As pessoas que estavam no World Trade Center na hora do ataque não imaginaram que seriam o estopim de guerras ou de atentados terroristas. Naqueles 102 minutos, elas se preocuparam apenas em sobreviver. E esta é a história delas.
8h30
Dianne de Fontes encontrou o escritório vazio quando chegou ao 89º andar da Torre Norte, no World Trade Center. Ela tirou os tênis confortáveis que usava para ir de casa até o trabalho e calçou os sapatos elegantes que guardava na gaveta. A vista vertiginosa que tinha da janela ao lado não a incomodava mais, já estava acostumada com a rotina. No andar de baixo, o casal Frank e Nicole de Martini tomava café. Nicole trabalhava no prédio vizinho, a Torre Sul, mas aproveitava os poucos minutos que ainda tinha antes do expediente ao lado do marido, funcionário da Administração do Porto de Nova York, empresa que construiu e gerenciava os sete edifícios do WTC. Na manhã de 11 de setembro de 2001, eles eram algumas das pessoas que chegaram entre a meia-noite e as 8h46 aos edifícios de 110 andares conhecidos como WTC 1 (Torre Norte) e WTC 2 (Torre Sul), os mais altos da cidade.

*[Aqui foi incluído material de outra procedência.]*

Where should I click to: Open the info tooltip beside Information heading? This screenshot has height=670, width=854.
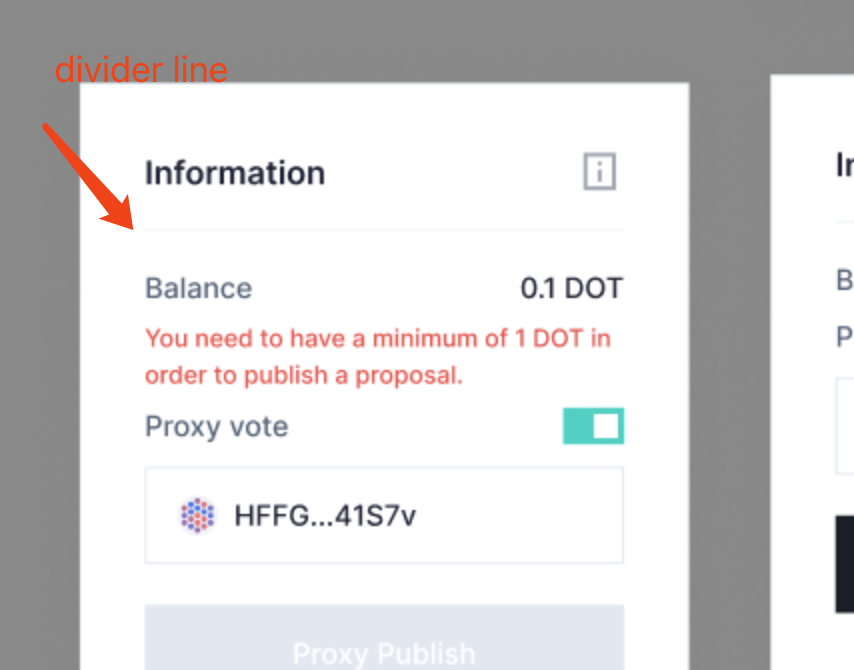point(597,172)
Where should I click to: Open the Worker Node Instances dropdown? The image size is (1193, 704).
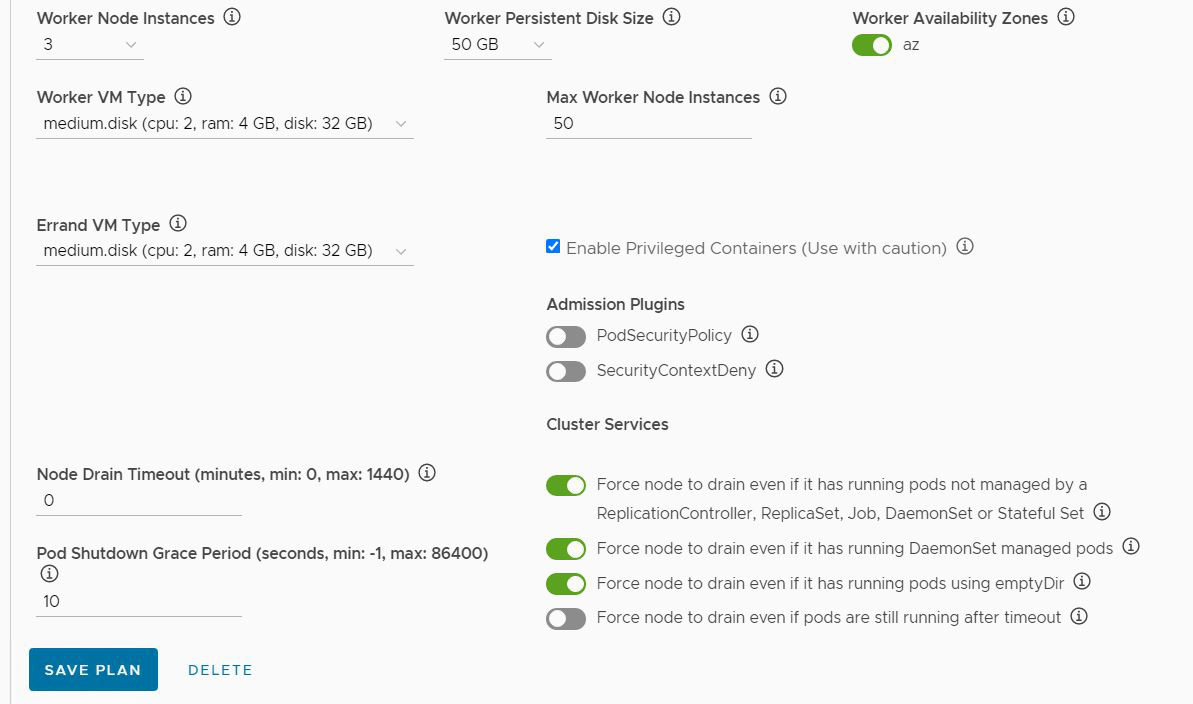coord(90,45)
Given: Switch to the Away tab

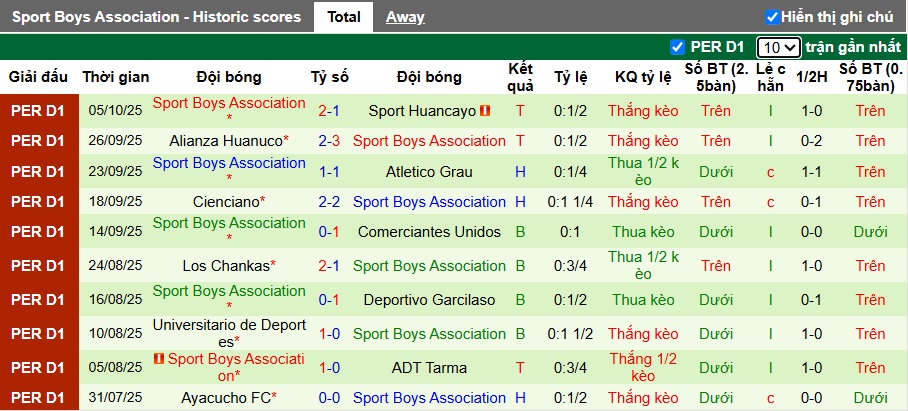Looking at the screenshot, I should pyautogui.click(x=405, y=17).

Acima deles, o prédio pulsava de forma frenética. No 92º, os funcionários da Carr Futures se preparavam para uma reunião na qual discutiriam suas taxas de comissão. Graças ao tema, apesar do horário, 40 deles já haviam chegado. Nos andares 101, 103, 104 e 105, o ritmo era igualmente acelerado. Ali funcionava a Cantor Fitzgerald, uma das maiores corretoras da cidade, onde 658 pessoas já aguardavam a abertura do pregão mais movimentado do planeta. Mas a manhã de céu azul, limpo e claro parecia ainda mais iluminada no Windows on the World (ou “janelas sobre o mundo”), nome apropriado para um restaurante a 400 metros do solo, nos 106º e 107º andares da Torre Norte. Às 8h35, Christine Olender, uma das gerentes, ligou para os pais em Chicago, como fazia todas as manhãs: “Está um lindo dia, mãe. Tenho que correr, preciso desligar. Um beijo.”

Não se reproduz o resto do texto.